Excerpt provided:
Why Artificial Intelligence Changes the Conversation

Artificial intelligence introduces something fundamentally different. Not because it is faster, but because it is capable of continuous learning, pattern recognition, and decision support at scale. For years, AI was discussed as an enhancement. A smarter rule engine. Another tool in the stack. But what we are now beginning to see is a shift away from AI as a feature and toward AI as operating logic. This shift matters because the industry is reaching a human limit. As volumes declined over the past two years, the operational burden increasingly shifted to loan officers themselves. According to industry employment data, loan officer headcount has fallen more than 40% from its 2021 peak, while surveys conducted by firms such as STRATMOR Group consistently show rising burnout and concern about long-term sustainability among those who remain. This is why many of the most thoughtful conversations about AI emphasize not replacement, but support. The future of lending depends on systems that reduce cognitive load, increase confidence, and allow loan officers to focus on judgment, relationships, and guidance rather than constant process management.

Provided data:
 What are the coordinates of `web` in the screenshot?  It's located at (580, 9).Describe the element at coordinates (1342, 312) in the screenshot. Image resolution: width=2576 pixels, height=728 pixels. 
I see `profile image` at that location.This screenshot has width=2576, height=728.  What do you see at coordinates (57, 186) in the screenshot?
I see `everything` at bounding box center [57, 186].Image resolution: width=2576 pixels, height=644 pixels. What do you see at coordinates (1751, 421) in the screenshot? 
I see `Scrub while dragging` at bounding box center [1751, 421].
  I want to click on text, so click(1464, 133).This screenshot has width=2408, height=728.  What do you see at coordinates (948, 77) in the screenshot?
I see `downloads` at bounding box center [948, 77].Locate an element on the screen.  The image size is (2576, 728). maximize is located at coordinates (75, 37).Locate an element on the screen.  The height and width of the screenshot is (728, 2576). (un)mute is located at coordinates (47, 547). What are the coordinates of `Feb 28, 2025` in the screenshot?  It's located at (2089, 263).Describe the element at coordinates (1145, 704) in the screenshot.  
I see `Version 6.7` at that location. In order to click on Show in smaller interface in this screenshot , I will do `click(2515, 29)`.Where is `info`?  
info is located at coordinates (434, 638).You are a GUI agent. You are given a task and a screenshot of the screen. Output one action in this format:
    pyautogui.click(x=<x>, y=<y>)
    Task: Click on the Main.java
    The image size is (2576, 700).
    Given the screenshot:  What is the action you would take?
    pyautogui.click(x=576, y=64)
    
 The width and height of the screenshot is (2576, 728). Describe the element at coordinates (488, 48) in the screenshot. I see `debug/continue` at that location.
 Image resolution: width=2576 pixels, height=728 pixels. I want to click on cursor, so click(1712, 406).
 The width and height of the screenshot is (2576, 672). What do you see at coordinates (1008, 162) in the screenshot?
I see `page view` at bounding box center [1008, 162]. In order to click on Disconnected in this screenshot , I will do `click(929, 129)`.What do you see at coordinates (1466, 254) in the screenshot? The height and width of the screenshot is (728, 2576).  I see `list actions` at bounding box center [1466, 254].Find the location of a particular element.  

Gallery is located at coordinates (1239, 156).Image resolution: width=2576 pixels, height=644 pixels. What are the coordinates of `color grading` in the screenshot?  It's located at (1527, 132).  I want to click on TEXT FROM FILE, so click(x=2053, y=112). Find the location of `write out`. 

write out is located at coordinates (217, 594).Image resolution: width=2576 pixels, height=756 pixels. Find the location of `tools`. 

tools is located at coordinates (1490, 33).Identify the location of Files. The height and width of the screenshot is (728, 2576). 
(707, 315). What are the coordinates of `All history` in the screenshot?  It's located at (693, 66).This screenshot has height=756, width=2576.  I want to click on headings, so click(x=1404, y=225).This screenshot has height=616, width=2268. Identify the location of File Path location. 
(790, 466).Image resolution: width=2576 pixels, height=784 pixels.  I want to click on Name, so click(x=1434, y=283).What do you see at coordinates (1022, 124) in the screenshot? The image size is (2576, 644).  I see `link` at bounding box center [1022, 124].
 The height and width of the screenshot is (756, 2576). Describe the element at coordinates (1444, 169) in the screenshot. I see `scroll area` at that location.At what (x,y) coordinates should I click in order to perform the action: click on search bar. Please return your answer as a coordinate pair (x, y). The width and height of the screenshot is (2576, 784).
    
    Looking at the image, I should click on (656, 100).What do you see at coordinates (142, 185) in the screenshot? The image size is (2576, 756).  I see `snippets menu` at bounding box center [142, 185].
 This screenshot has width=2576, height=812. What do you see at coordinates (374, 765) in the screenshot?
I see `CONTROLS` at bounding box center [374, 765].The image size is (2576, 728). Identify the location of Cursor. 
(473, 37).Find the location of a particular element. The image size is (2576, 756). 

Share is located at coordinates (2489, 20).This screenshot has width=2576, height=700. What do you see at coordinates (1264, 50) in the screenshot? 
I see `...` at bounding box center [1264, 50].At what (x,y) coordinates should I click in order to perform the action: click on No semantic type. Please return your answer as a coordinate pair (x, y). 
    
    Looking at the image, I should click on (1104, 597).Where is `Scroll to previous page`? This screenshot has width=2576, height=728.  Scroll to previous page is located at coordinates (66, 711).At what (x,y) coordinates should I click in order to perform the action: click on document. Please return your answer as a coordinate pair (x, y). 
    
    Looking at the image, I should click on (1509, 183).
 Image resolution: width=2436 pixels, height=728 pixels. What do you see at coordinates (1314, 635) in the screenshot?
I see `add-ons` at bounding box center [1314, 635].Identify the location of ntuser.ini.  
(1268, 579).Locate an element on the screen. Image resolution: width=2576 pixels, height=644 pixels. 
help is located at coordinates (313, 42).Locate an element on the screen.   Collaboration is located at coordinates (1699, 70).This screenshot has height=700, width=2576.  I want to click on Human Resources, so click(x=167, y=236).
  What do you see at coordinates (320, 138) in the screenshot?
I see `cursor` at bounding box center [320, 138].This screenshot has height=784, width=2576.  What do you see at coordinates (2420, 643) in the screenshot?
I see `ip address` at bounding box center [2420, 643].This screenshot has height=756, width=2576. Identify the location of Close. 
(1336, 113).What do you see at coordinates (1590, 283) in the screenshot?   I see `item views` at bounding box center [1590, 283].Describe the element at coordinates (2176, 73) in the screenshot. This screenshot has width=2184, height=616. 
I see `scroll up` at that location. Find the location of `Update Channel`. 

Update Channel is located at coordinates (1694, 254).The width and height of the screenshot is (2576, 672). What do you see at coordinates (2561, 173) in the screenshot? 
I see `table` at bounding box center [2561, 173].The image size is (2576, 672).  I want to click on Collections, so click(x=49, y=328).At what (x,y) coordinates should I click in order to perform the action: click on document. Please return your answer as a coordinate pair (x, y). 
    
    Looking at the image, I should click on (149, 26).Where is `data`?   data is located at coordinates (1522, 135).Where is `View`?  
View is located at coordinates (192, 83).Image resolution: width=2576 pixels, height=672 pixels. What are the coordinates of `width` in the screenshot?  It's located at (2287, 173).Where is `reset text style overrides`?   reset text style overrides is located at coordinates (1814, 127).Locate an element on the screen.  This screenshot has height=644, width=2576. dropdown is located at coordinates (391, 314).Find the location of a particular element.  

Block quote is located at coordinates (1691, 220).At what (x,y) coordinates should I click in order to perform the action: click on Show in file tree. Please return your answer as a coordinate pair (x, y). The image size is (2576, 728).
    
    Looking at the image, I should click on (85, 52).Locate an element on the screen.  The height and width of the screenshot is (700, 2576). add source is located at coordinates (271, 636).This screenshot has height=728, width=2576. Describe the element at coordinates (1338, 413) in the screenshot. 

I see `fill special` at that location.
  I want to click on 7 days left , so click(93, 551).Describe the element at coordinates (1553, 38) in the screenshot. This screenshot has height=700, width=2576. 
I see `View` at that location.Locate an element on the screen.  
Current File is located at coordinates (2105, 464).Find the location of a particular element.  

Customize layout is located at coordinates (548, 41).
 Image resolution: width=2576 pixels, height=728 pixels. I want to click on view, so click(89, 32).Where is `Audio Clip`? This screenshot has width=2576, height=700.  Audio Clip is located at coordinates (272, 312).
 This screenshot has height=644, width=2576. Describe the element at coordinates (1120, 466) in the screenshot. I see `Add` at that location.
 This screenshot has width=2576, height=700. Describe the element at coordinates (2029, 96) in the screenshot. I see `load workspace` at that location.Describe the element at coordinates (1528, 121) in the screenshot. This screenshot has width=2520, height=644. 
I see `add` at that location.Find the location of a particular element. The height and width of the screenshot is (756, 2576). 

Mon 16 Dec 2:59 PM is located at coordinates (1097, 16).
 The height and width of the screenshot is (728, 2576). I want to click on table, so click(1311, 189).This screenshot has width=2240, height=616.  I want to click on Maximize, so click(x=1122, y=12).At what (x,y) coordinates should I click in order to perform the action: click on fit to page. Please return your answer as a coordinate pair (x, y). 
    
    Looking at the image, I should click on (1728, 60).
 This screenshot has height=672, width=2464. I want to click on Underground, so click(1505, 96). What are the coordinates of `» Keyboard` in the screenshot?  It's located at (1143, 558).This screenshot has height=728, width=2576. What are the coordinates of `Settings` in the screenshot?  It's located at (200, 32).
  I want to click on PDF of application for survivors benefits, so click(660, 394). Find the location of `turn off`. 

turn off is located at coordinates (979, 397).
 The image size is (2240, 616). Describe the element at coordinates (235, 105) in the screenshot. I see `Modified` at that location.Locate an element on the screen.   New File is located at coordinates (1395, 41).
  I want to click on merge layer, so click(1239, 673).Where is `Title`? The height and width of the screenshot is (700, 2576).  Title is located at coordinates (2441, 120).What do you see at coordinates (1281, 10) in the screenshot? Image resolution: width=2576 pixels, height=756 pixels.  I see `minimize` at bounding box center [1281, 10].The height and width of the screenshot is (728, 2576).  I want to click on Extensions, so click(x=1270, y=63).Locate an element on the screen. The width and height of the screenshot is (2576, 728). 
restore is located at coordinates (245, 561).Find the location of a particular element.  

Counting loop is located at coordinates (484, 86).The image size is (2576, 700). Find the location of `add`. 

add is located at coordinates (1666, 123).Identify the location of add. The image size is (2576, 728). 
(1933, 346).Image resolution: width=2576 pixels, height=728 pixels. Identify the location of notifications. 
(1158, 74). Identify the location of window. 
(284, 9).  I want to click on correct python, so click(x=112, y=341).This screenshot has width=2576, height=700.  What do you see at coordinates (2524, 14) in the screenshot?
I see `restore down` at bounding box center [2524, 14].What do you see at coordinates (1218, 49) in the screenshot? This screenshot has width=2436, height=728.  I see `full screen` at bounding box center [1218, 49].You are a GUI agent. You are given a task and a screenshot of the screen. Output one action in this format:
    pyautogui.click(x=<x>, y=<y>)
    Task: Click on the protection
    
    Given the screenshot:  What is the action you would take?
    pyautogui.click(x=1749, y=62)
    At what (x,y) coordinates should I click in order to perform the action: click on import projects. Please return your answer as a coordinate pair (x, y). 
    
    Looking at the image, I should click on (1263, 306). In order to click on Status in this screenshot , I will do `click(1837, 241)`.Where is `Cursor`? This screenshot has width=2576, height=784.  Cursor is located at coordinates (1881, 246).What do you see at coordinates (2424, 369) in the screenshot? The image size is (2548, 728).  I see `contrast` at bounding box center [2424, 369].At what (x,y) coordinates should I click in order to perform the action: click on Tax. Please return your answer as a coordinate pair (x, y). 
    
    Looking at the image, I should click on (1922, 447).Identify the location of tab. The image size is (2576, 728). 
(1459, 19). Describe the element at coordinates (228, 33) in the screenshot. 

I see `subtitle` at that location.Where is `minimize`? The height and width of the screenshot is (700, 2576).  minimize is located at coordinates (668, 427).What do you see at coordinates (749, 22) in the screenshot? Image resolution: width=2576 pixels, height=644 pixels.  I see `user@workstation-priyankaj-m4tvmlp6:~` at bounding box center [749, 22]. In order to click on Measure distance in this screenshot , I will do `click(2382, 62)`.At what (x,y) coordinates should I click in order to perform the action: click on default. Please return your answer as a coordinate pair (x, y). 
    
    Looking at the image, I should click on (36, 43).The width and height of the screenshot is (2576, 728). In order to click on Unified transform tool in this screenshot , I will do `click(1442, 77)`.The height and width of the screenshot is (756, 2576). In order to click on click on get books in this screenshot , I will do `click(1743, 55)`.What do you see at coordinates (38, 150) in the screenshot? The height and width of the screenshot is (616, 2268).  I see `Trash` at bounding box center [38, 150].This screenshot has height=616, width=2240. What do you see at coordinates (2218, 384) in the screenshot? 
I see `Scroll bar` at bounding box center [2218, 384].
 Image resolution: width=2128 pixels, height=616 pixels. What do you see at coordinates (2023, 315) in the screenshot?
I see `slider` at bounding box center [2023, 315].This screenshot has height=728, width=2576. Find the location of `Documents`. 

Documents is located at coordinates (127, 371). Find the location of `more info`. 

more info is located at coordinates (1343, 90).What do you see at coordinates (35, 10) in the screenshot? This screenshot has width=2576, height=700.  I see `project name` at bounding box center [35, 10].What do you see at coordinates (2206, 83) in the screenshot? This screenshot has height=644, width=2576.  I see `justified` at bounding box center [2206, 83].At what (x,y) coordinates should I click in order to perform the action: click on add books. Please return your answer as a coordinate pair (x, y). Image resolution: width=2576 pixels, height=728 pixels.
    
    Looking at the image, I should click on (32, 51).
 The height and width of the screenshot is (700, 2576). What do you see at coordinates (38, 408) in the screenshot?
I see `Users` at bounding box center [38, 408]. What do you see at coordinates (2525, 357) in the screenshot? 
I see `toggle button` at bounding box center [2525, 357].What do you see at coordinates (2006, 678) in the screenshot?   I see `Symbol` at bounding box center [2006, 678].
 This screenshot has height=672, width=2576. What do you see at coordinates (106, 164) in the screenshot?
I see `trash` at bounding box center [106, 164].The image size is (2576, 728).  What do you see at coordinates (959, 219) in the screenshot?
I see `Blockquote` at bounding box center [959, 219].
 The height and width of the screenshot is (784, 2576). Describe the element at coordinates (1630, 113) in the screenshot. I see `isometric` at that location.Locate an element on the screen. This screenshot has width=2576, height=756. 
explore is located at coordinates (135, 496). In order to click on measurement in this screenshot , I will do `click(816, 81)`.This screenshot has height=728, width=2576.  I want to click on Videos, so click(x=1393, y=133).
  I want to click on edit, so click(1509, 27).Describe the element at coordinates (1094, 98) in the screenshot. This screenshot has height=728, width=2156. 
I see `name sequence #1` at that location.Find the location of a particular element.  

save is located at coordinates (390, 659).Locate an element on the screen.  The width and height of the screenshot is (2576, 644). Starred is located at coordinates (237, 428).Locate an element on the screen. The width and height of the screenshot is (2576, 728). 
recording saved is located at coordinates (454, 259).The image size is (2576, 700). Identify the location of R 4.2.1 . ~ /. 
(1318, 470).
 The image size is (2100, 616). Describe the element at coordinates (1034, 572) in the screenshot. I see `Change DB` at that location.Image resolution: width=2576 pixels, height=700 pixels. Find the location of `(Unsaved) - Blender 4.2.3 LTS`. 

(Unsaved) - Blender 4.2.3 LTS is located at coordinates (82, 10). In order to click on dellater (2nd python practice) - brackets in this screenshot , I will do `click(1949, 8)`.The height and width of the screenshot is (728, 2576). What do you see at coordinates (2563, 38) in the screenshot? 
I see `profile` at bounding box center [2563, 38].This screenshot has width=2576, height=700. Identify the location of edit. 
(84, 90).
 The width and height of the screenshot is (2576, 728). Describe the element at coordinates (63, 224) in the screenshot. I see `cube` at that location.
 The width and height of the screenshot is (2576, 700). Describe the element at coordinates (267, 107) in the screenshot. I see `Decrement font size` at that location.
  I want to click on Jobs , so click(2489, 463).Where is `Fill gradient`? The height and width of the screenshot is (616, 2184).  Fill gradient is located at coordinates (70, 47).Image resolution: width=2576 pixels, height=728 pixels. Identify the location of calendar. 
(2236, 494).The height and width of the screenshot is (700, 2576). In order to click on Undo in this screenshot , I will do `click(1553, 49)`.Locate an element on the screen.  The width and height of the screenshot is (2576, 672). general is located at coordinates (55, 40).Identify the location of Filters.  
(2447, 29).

Task description: Continue the excerpt on artificial intelligence and loan officers from the point where it stops. The entries above come from a different source than the excerpt on AI in mortgage lending.

The answer:
The Cost of Partial Transformation

One of the risks the industry faces right now is stopping halfway. Adopting AI tools without redesigning workflows, accountability, and decision structure can actually increase confusion. Organizations may move faster through early stages of the loan process, yet still experience significant rework later. Operational studies have shown that a meaningful share of loans continue to cycle through multiple rounds of conditions and revisions after submission, signaling that speed alone does not equal certainty. In other words, speed without intelligence is not progress. True transformation requires organizations to rethink where decisions are made, how expertise is embedded, and how risk is managed. That is more difficult than adding tools, which is why it has taken so long.

A Case in Point: Building AI-Native Lending Models

In recent conversations with industry operators, including Troy Kennedy, CEO of LoanWorks, Inc., a recurring theme has emerged: the most meaningful change happens when companies design their operating model with intelligence assumed from the beginning. Rather than asking, “How do we add AI to what we do?” the better question becomes, “How would we build this if intelligence were always available?” That mindset leads to different choices: fewer handoffs, clearer accountability, systems that guide rather than chase, and loan officers who spend more time advising and less time managing process. Companies such as LoanWorks, working in conjunction with intelligence platforms like AngelAi, reflect this approach. Not because they use AI, but because they structure around it. The distinction is subtle, but critical.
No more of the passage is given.